The Cubic-Two-State Equation of State: Cross-associating mixtures and Monte Carlo study of self-associating prototypes

A new equation of state for associating fluids has recently been presented by Medeiros and Tellez-Arredondo, the Cubic-Two-State Equation of State (CTS EoS) [Ind. Eng. Chem. Res. 47 (2008) 5723]. This equation arises from the coupling of the Soave–Redlich–Kwong EoS (SRK) with an association term from a two-state association model. The CTS EoS is polynomial in volume and it is able to describe vapor pressures and molar volume of associating fluids such as water, alcohol and phenol, among others. The equation is also able to describe the liquid–vapor equilibria of their mixtures with alkanes. In this paper, the physical and thermodynamic foundations of the CTS EoS are further investigated.
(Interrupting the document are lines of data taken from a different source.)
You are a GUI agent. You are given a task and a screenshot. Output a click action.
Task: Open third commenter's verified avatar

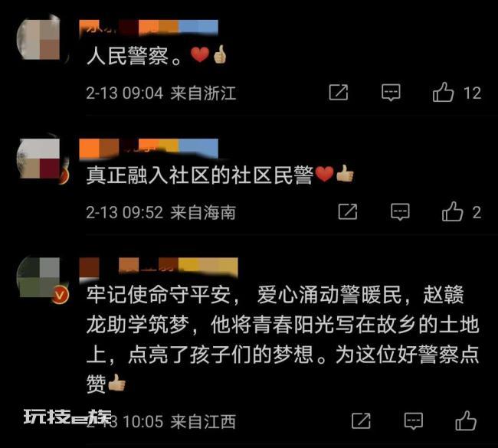pyautogui.click(x=42, y=280)
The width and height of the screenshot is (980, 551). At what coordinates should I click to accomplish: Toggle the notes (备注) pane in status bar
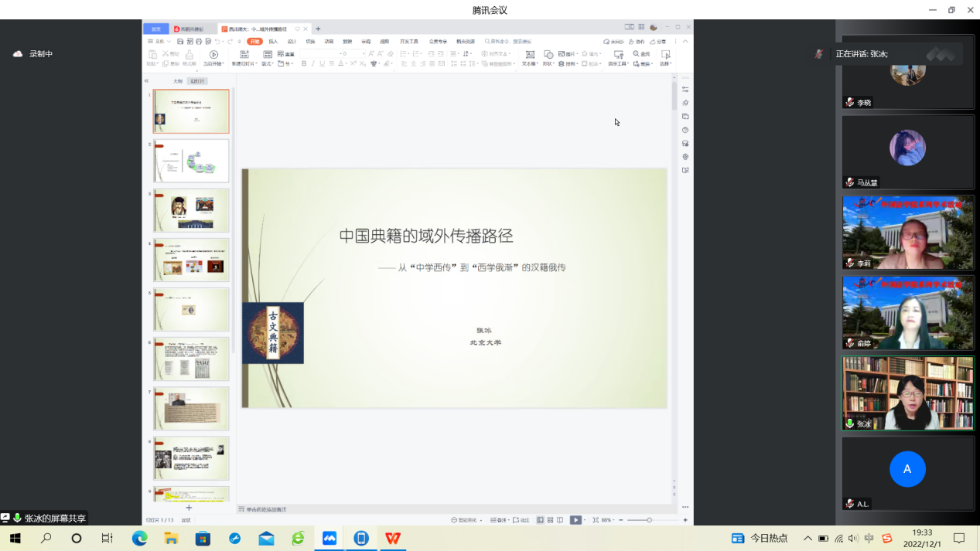pos(500,520)
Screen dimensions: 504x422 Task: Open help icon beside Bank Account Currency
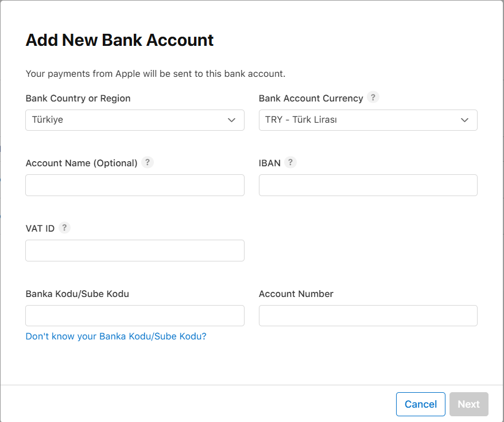click(373, 97)
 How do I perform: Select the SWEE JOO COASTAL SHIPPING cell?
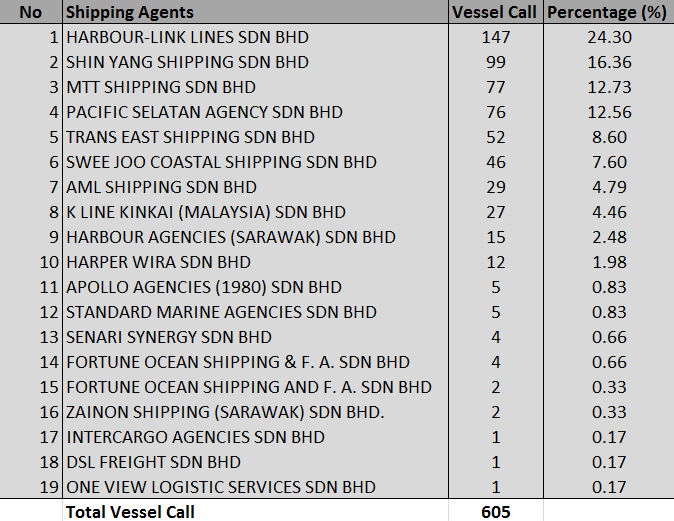(x=221, y=162)
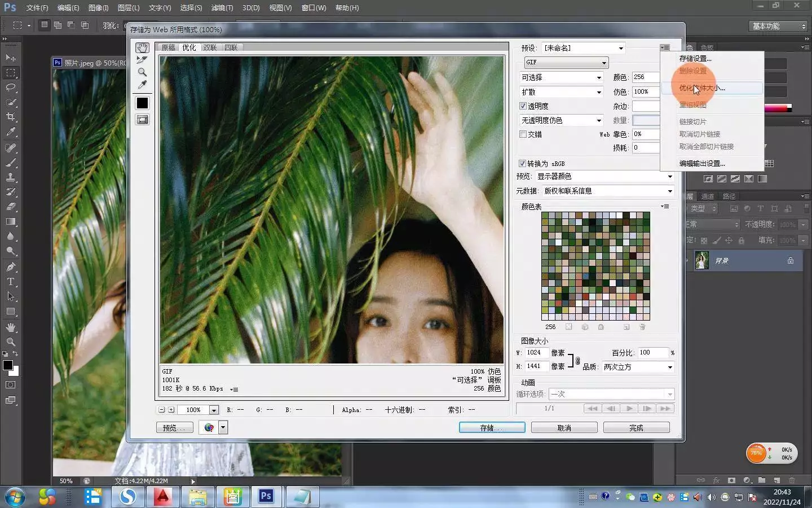This screenshot has height=508, width=812.
Task: Select the Slice Select tool
Action: 142,60
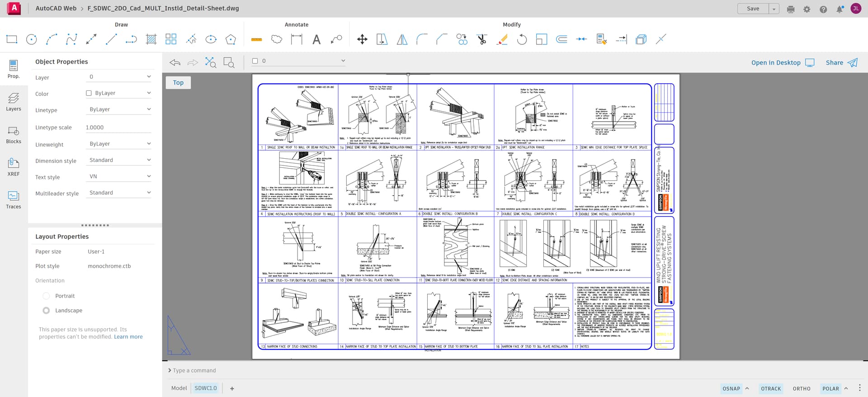
Task: Select Portrait orientation radio button
Action: point(46,296)
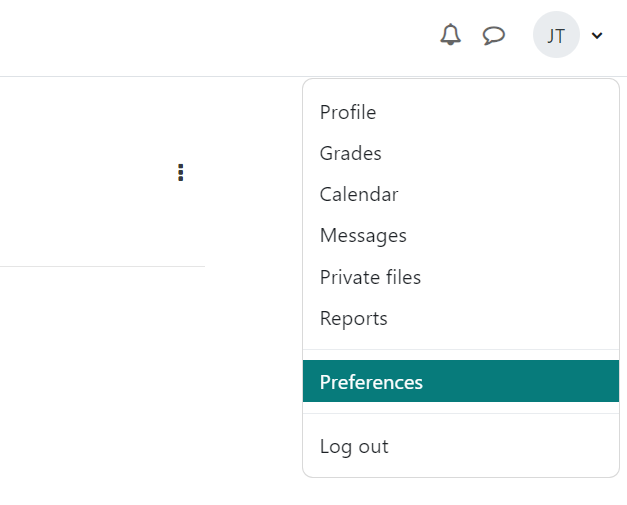627x505 pixels.
Task: Collapse user menu via the chevron arrow
Action: pyautogui.click(x=597, y=36)
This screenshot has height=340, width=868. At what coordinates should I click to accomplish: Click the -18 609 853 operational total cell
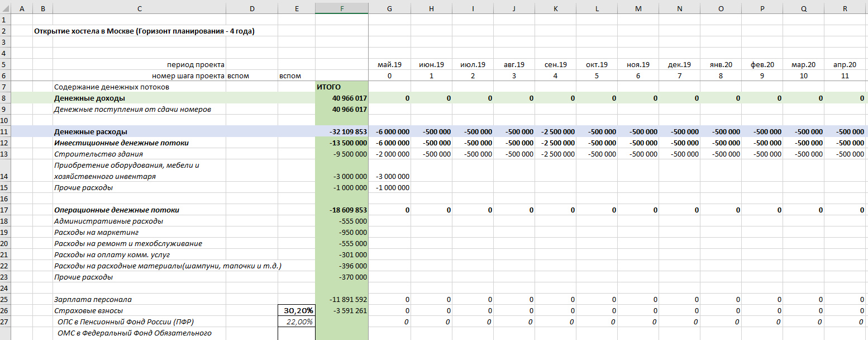tap(341, 210)
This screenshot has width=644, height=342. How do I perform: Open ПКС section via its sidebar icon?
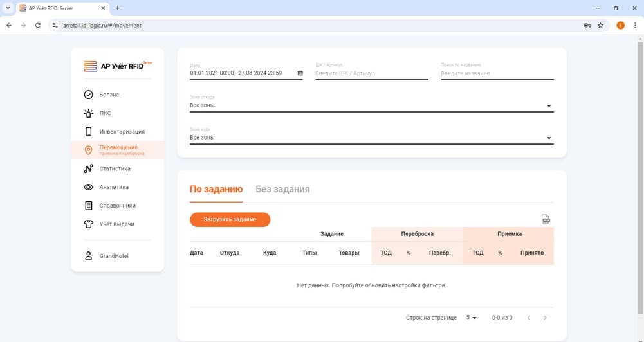coord(89,113)
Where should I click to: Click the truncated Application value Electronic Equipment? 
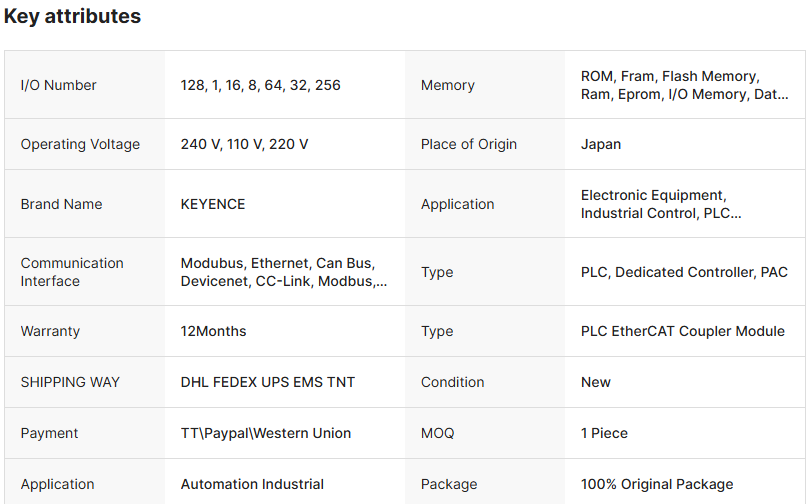coord(661,204)
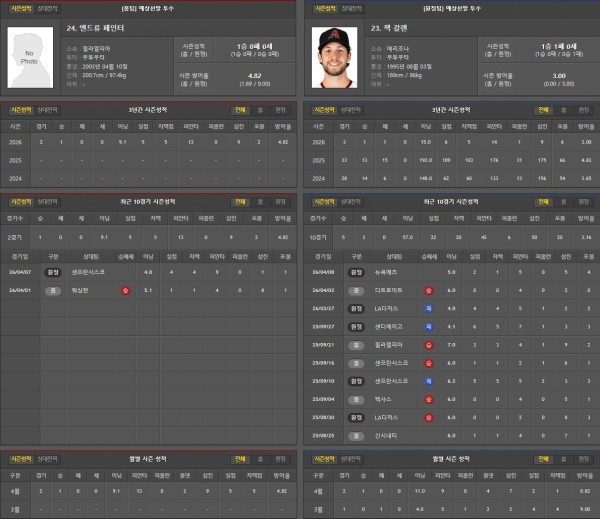The width and height of the screenshot is (600, 519).
Task: Click the 원정 badge in Painter's 26/04/07 row
Action: 52,271
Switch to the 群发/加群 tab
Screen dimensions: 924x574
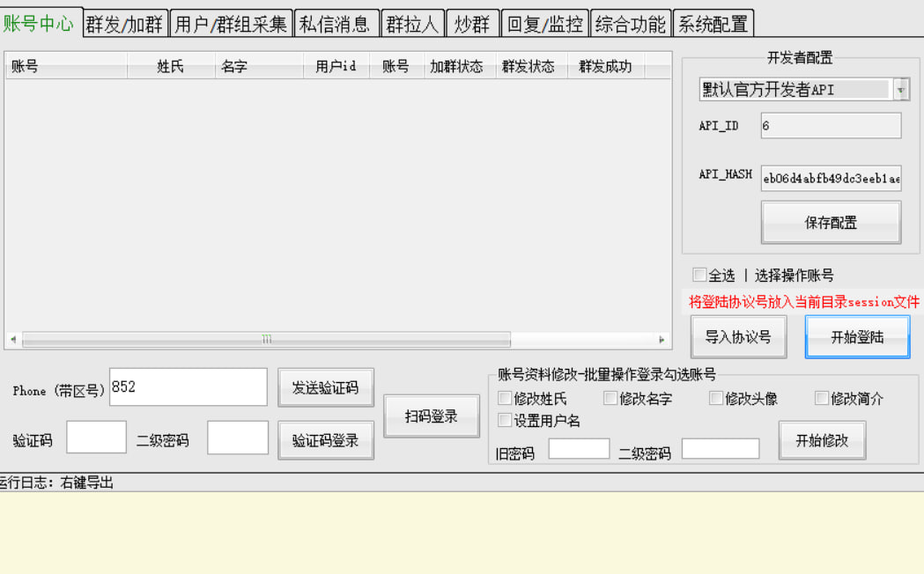[124, 24]
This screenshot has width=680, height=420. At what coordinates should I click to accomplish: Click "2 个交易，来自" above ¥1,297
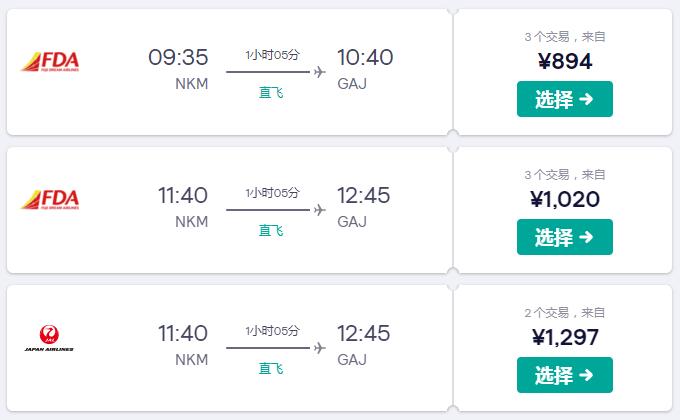pyautogui.click(x=565, y=313)
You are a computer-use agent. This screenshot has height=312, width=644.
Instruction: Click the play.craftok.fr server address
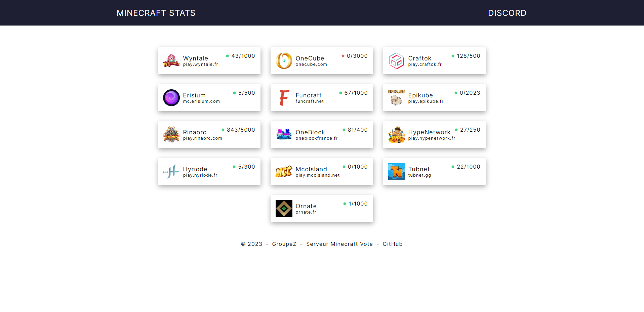tap(425, 64)
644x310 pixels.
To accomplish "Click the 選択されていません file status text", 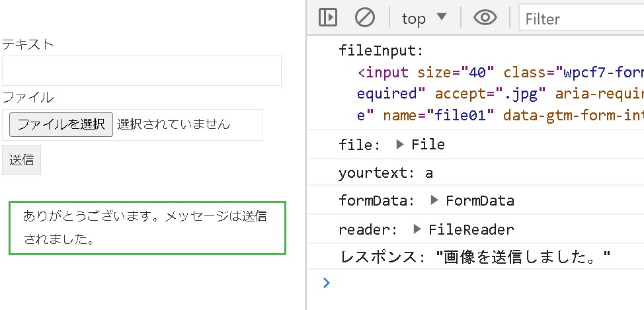I will pos(174,124).
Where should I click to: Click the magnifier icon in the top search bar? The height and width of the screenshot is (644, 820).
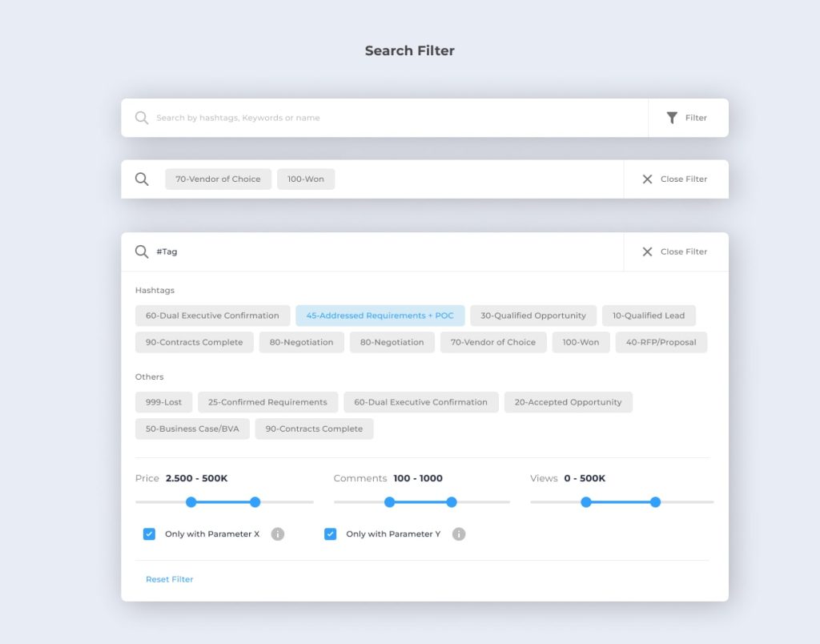tap(142, 117)
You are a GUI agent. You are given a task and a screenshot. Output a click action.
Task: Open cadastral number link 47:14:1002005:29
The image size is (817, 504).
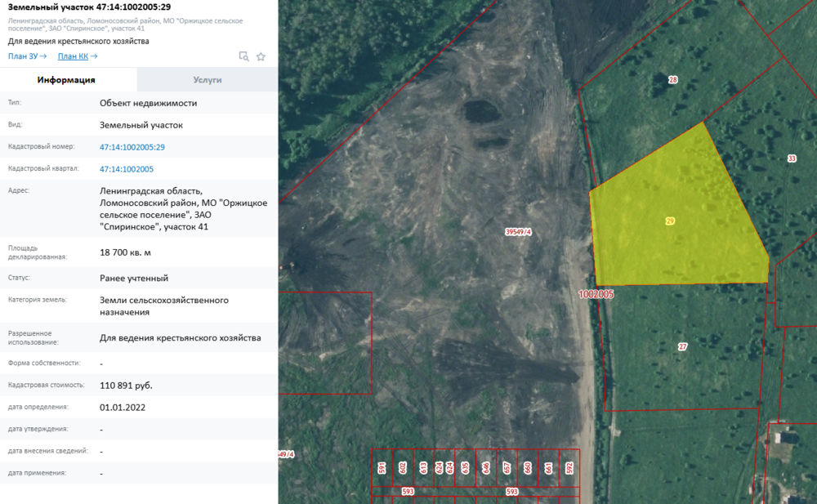132,147
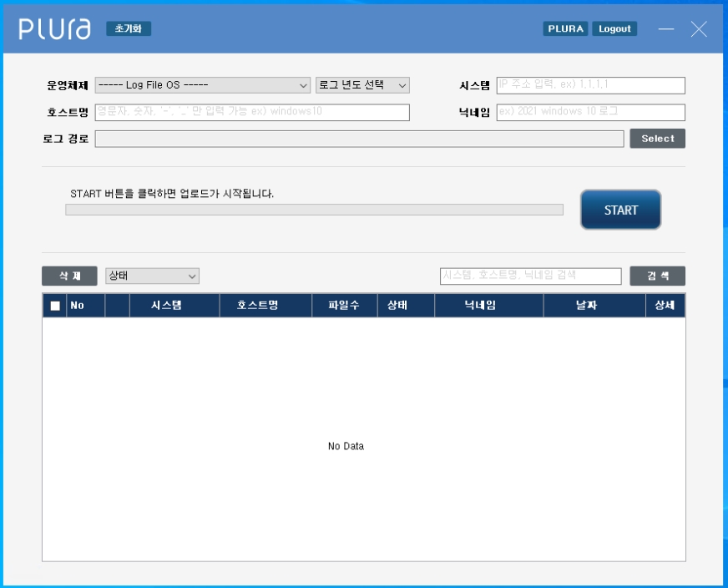
Task: Start upload with the START button
Action: pyautogui.click(x=620, y=210)
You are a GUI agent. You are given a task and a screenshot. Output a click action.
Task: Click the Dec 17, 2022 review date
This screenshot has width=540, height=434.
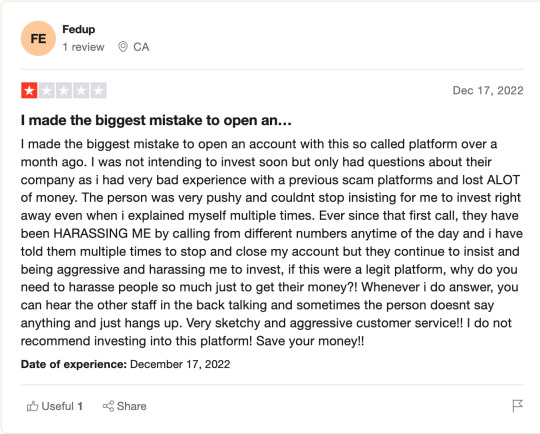click(x=488, y=90)
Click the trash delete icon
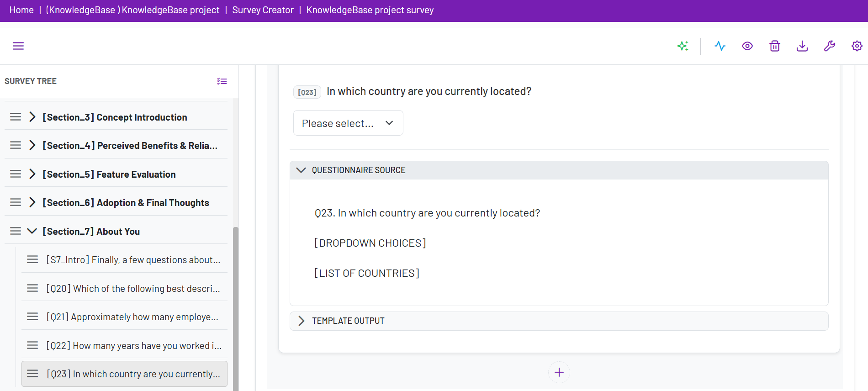 775,46
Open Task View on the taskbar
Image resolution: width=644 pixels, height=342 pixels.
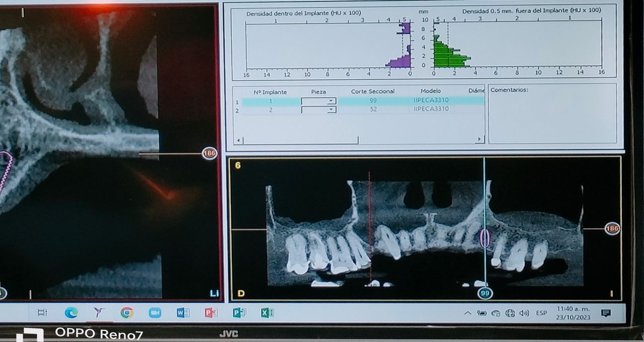[x=43, y=313]
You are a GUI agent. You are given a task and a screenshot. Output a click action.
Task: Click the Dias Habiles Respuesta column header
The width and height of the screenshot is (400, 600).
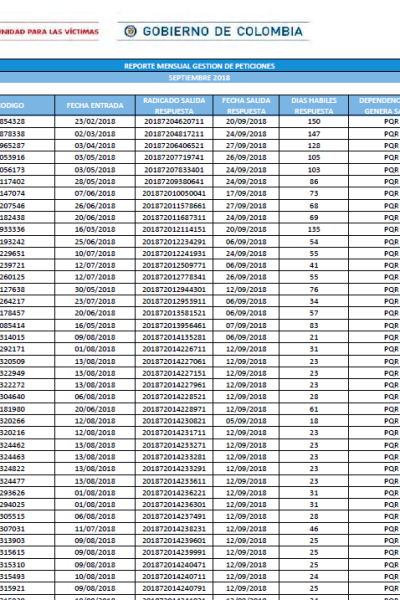pyautogui.click(x=314, y=105)
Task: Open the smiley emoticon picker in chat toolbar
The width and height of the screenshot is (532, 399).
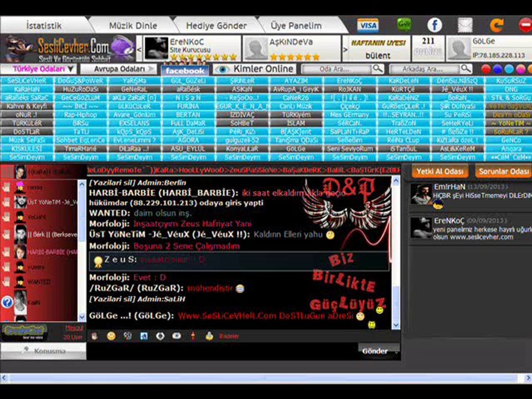Action: (111, 336)
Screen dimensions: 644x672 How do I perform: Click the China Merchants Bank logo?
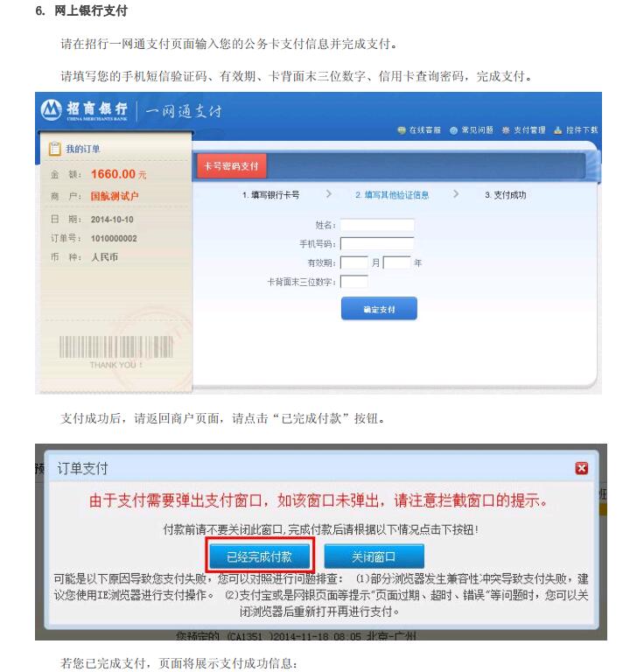84,110
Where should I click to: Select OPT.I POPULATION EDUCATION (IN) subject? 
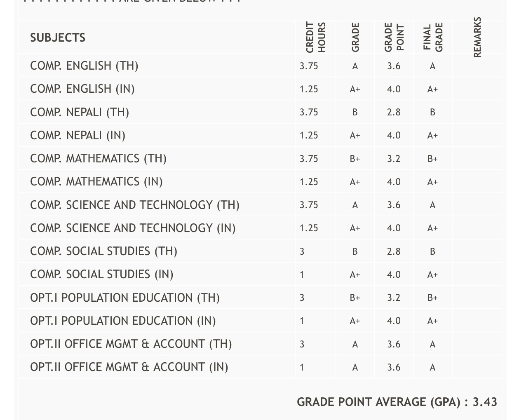tap(123, 321)
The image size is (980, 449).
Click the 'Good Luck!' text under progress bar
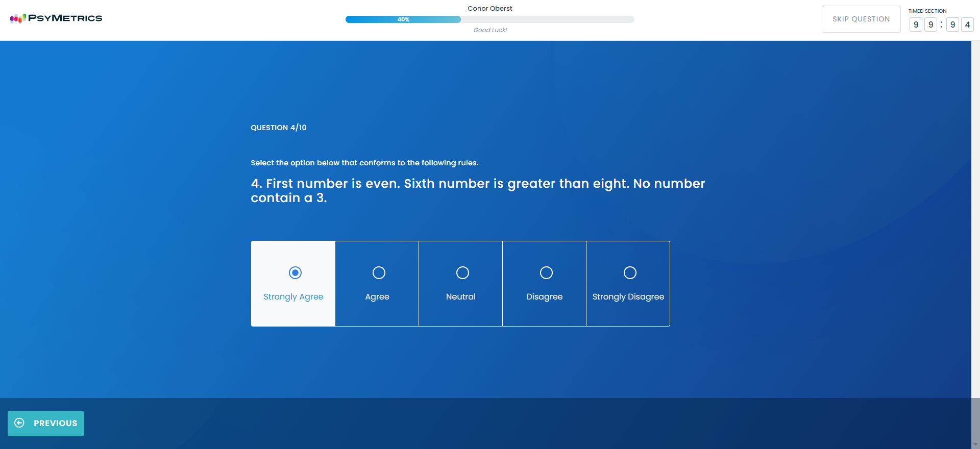click(x=490, y=30)
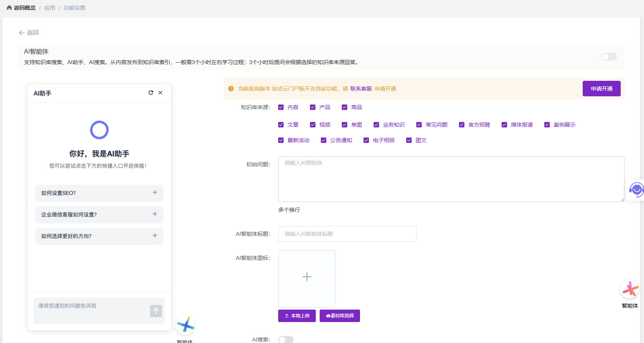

In order to verify its applicability for cross-associating systems, the equation was employed in the prediction of phase equilibria behavior of binary alcohol–alcohol and water–alcohol mixtures. Very good agreement between predictions and experimental phase equilibria data was obtained with very simple combining rules and only one adjustable binary parameter. No additional parameters were necessary to describe ternary systems. With the purpose of checking the model's hypothesis and limitations, the two-state association term was coupled with the hard sphere Carnahan–Starling EoS, forming the CS-TS equation and the association characteristic parameters were determined theoretically for prototype association fluids. Monte Carlo NPT simulations of such fluids were performed and the results were compared with the equation's predictions. The CS-TS was able to describe qualitatively the pvT$pvT$ behavior of the prototype; nevertheless, it is not as accurate as those predictions obtained from the combination CS with Wertheim's association term. It seems that, when adjusting parameters of the CTS EoS to real substances, the discrepancies between the predicted and the real association contribution are dissipated among other adjustable parameters, specially on the dispersive term of the SRK equation. Finally, it is shown that CTS EoS isotherms can only have one or three real bigger roots than the co-volume for positive pressures, similar to cubic equations of state, and then it has the desirable form to describe vapor–liquid phase equilibria of associating compounds mixtures.